Non si tratterebbe nemmeno, spiegano gli utenti coinvolti, di un utilizzo di dati forniti consensualmente: in questo caso i dettagli sulla posizione non arrivano solo da post pubblicati o check-in effettuati in un luogo, ma anche dal solo trovarsi in una determinata area e sfogliare il social network. Un utente, per esempio, ha detto di essersi visto consigliare la segretaria del suo psicologo pur non avendo nessun tipo di legame con quella persona. Non più amicizie in comune, quindi, ma anche dati "rubati" sugli spostamenti quotidiani verrebbero utilizzati per suggerire potenziali nuovi contatti.

La risposta di Facebook alla pubblicazione dell'indiscrezione è stata poi incredibilmente confusionaria: dapprima un portavoce del social network ha confermato la cosa, spiegando che la posizione viene effettivamente utilizzata per suggerire nuovi amici. In seguito alle critiche, però, Facebook è tornato sui suoi passi e ha spiegato che le informazioni sulla geolocalizzazione non vengono utilizzare per popolare la sezione "Persone che potresti conoscere". Tutto risolto? Mica tanto, perché dopo pochi giorni il social network è tornato nuovamente sulla questione ammettendo che il fraintendimento è nato da un test effettuato, secondo un portavoce, su un numero estremamente ristretto di utenti ed ora concluso.
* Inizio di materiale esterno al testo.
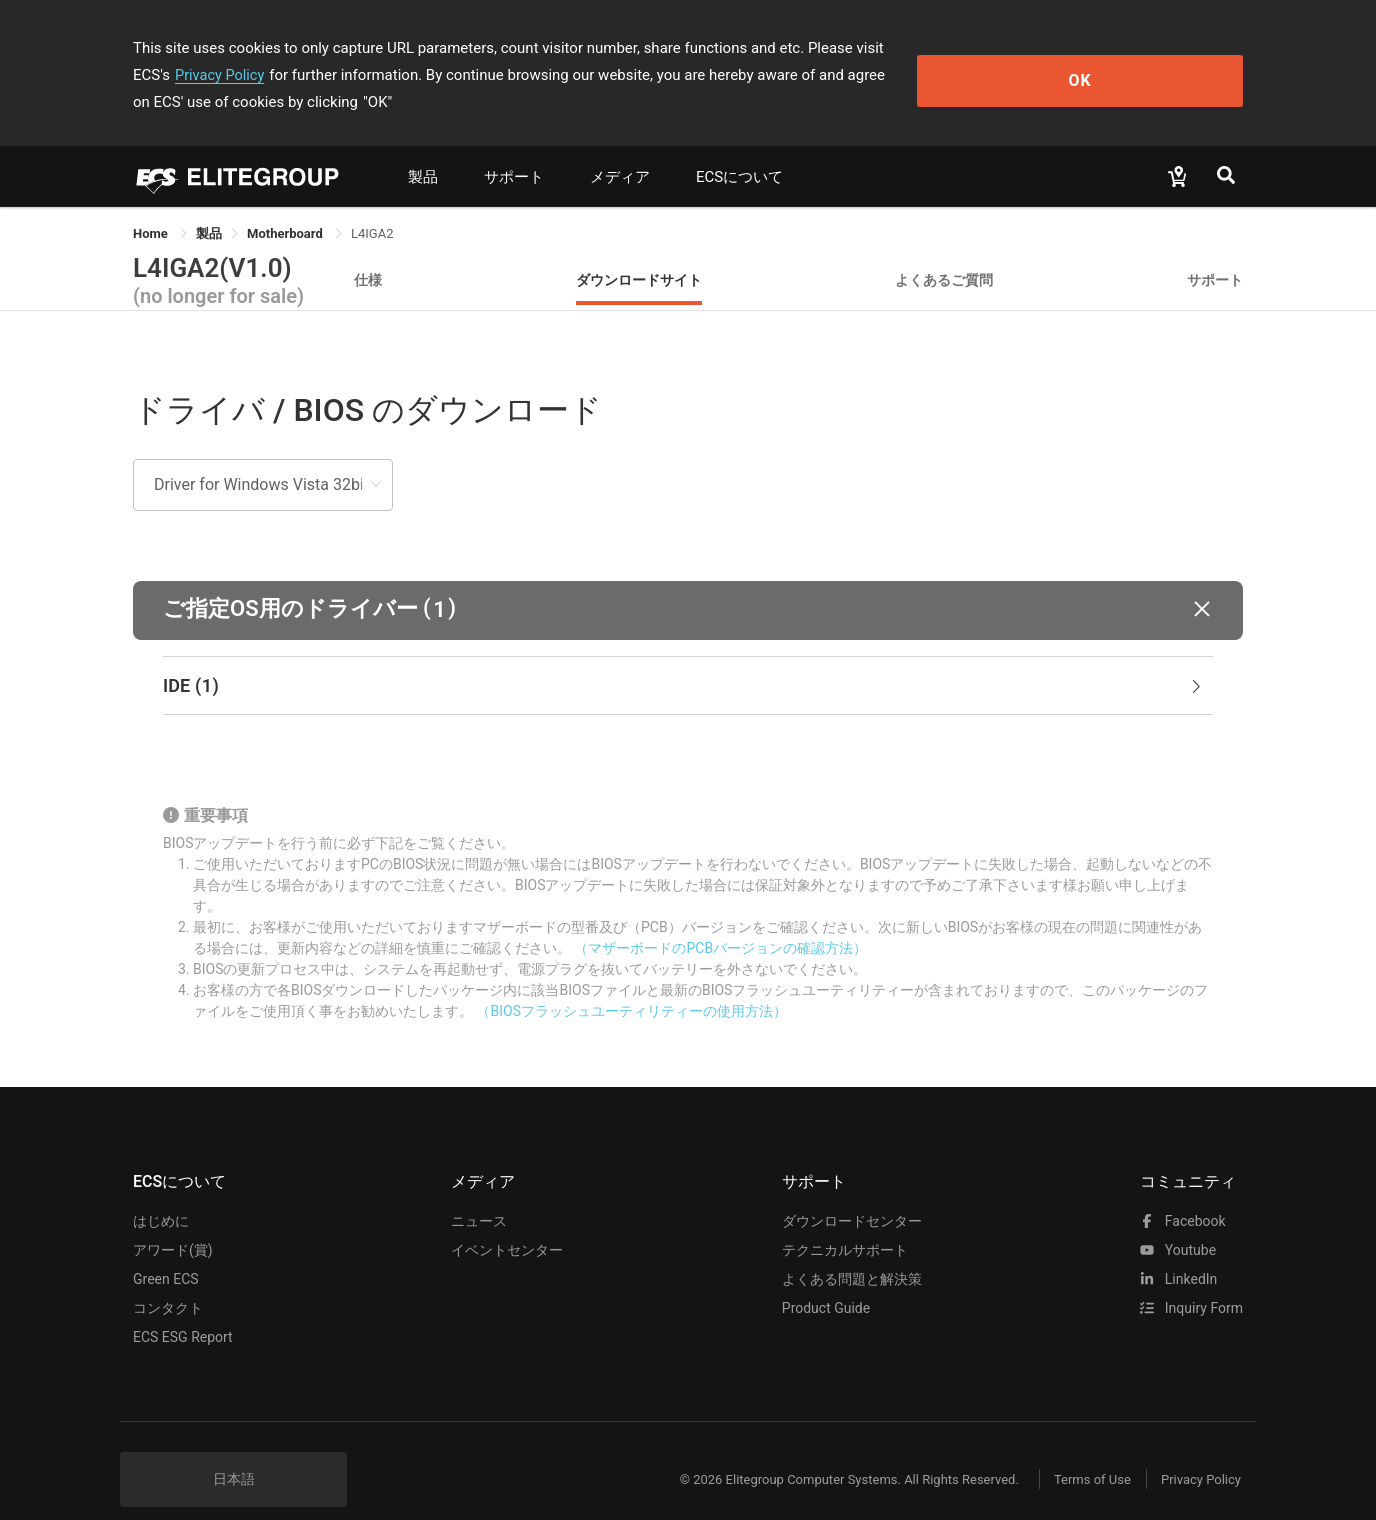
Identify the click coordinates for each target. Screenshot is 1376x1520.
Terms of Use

Certo che anche questa spiegazione stride con le dichiarazioni di chi si è ritrovato "vittima" di queste prove tecniche. Alcuni utenti, infatti, hanno trovato evidenze dei test anche in tempi più recenti rispetto a quelli specificati dall'azienda di Menlo Park e descrivono analisi più localizzate rispetto a quelle "cittadine" specificate da Facebook. Ciò che preoccupa è che Facebook utilizzi questi dati bypassando amicizie o interessi in comune per suggerire amici o persone incontrate per strada, senza però che questa possibilità sia specificata nei termini di servizio. Si tratterebbe quindi di una violazione della privacy, peraltro estremamente simile a quella che ha scatenato il Datagate. Per evitare che il social utilizzi le informazioni sulla nostra posizione è possibile gestire le impostazioni sulla geolocalizzazione dal menu della privacy, scegliendo se concederle sempre, solo quando l'app è aperta o mai.